Apabila kondisi tersebut dibiarkan berlangsung terus menerus, maka akan terjadi keengganan masyarakat untuk berjalan kaki atau menggunakan fasilitas publik. Kecenderungan beralih ke kendaraan pribadi akan semakin besar di tengah usaha pemerintah berkampanye untuk menggunakan transportasi umum sebagai solusi mengatasi kemacetan kota.
D. KESIMPULAN
Dengan melakukan tinjauan pada kebijakan yang telah dikeluarkan pemerintah dan kondisi trotoar yang banyak disalah gunakan, dapat ditarik kesimpulan bahwa kebijakan tersebut belum efektif berjalan untuk melindungi fungsi trotoar bagi pejalan kaki.

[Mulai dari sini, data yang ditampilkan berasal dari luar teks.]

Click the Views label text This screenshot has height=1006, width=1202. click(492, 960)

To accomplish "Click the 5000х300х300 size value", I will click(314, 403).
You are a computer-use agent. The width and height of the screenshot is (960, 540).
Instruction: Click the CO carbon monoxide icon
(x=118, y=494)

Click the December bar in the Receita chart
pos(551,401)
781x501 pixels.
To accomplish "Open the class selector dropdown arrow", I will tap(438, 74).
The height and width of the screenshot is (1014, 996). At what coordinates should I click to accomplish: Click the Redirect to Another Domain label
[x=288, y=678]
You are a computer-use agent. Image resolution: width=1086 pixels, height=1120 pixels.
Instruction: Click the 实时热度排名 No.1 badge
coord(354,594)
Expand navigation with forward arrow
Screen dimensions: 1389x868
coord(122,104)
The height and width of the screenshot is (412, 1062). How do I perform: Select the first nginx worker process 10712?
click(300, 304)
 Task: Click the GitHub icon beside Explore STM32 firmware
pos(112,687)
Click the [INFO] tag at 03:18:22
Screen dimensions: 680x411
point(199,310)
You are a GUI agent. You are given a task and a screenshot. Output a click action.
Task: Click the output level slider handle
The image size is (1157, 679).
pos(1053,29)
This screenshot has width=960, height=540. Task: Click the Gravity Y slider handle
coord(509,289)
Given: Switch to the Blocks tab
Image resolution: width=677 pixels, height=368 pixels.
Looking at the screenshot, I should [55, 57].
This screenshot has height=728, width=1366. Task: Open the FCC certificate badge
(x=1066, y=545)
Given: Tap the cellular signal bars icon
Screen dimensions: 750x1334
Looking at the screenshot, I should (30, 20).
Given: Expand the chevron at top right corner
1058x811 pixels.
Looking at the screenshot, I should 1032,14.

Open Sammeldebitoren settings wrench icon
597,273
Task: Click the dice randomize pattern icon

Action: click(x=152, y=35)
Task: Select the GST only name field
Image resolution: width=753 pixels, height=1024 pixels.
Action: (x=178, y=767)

Pemerintah perlu tanggap agar kondisi ini tidak berjalan terus-menerus. Penerapan sanksi tegas harus dilakukan demi memenuhi amanah dari Undang- undang No 22 Tahun 2009. Sosialisasi mengenai peraturan dan sanksinya harus terus dilakukan.
Berbagai masalah yang ada harus dapat ditemukan solusi yang tepat berupa perencanaan yang diharapkan dapat mengubah masalah menjadi potensi. Pedagang kaki lima merupakan sektor informal merupakan sektor yang harus ditertibkan keberadaannya tanpa harus mematikan atau menghilangkan, karena sektor ini dapat berpotensi menambah pendapatan daerah apabila dikelola dengan benar. Pengguna kendaraan diarahkan untuk menggunakan jalur yang semestinya. Penempatan perabot kota dengan alasan untuk peningkatan keindahan kota dan mencegah pengggunaan oleh PKL tidak dapat dibenarkan karena berarti melanggar undang-undang karena mengganggu pejalan kaki sebagai pengguna trotoar.
Pengembalian fungsi trotoar untuk pejalan kaki mutlak dilakukan melalui ketegasan permerintah menjalankan undang-undang. Ketegasan tersebut diharapkan dapat menyadarkan perilaku masyarakat serta membangun budaya tertib, bersih dan menghargai hak-hak pengguna jalan lain dalam berlalu lintas.